What makes this all doable is a brand new WebSocket protocol that enables your voice agent to always be listening, changing the turn-based HTTP requests utilized by text-based brokers. WebSockets set up a persistent connection to Agentforce’s Atlas Reasoning Engine, permitting messages to move as they arrive in and exit as they’re generated by the agent. That persistence not solely ensures a wealthy knowledge pipeline, but additionally powers quite a few quality-of-life optimizations that we’ll cowl within the subsequent part.
Better of all? Agentforce Voice can reuse all of your present text-based agent configurations, together with motion and context variables, eliminating the necessity to construct from scratch. You’ll be able to allow voice for any present agent and make tweaks in the identical builder expertise you’re already accustomed to. As soon as voice mode is enabled, you possibly can customise settings just like the agent’s gender, tone and accent, in addition to superior controls that outline how briskly your agent speaks, their emotional vary and the way persistently they persist with the underlying voice mannequin and unique audio used to coach that particular voice choice.

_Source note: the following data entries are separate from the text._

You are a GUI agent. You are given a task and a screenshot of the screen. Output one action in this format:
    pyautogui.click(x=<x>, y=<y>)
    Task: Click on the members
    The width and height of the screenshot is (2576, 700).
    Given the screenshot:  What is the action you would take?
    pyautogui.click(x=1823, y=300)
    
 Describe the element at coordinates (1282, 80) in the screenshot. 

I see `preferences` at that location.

Customise the whole lot from the agent’s tone of voice to how huge their emotional vary is.
Speaking over ourselves
In additional methods than not, the best way we communicate in on a regular basis life is messier than the best way we write. Our most mispelled, grammatically flawed, emoji-laden texts are nonetheless simpler for machines to parse than individuals speaking over one another or veering off in new instructions midthought. We are inclined to not solely interrupt the individual (or AI agent) we’re speaking to, however we incessantly interrupt ourselves, whether or not it’s asking too many questions in a row or just blanking for a second and biding time with a number of “umms.”
Whereas people can navigate these linguistic quirks intuitively, an AI agent takes nothing without any consideration. Each time a buyer says one thing like, “yeah, uh-huh,” the agent has to determine (virtually immediately) if it’s a real interruption that must be addressed, or if it’s merely the shopper acknowledging them. At any time when a buyer asks a number of questions in a row with out ready for a response, the agent not solely has to resolve what order to reply in, but additionally retailer the context of the earlier queries so it may well reply later.

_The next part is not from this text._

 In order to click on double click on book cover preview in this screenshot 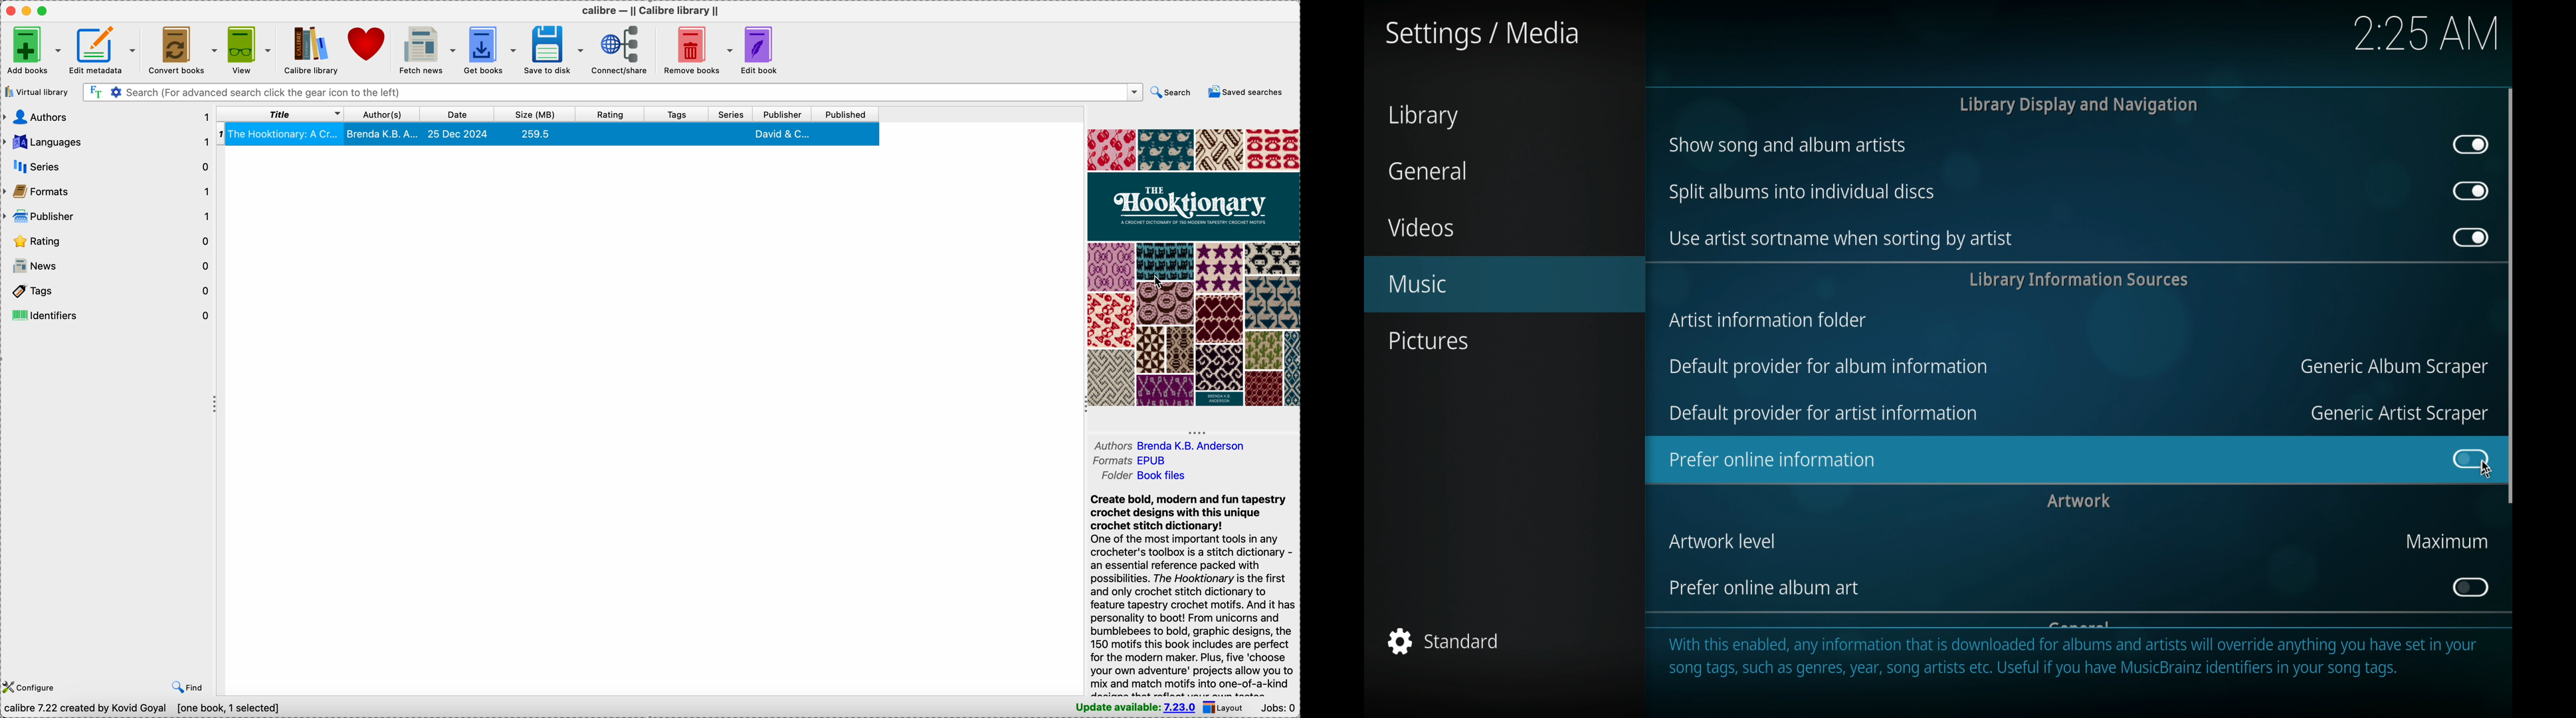, I will do `click(1193, 268)`.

The way it works in Agentforce: Keep in mind these helpful WebSockets? Properly, it seems they’re helpful for far more than simply listening for potential case escalations. If a buyer begins asking a brand new query whereas an agent is in the midst of a response, Agentforce is ready to dynamically shift gears and reply the newest query whereas persevering with to work on the earlier one within the background — turning a number of queries into subtasks and synthesizing a complete remaining response. In distinction, an HTTP text-based agent will gray out the enter field whereas it’s producing a solution. WebSockets enable us to sidestep that limitation.
However how does Agentforce inform the distinction between an interruption and an acknowledgement or filler? Since brokers can’t depend on instinct, we applied a specialised LLM-as-a-judge, in addition to a “short-circuit” that forces the agent to cease talking instantly. If the LLM determines that there’s a real interruption, the short-circuit kicks in to stop the agent from speaking over the person. If it’s simply filler phrases, the agent will stick with it with its response.
Final however not least, we’re rolling out new instruments for entity affirmation and pronunciation. When a person gives their identify or e mail deal with or bank card quantity, Agentforce identifies these as particular fields and reads them again to the shopper to verify spelling.
And a brand new pronunciation dictionary permits organizations to manually outline the best way brokers pronounce particular phrases.
Collectively, these new instruments and options will assist energy a brand new period of AI-first CX, enabling corporations to ship high-quality, hyper-personalized voice interactions at scale. We’re excited to roll out these and plenty of different improvements at Dreamforce 2025.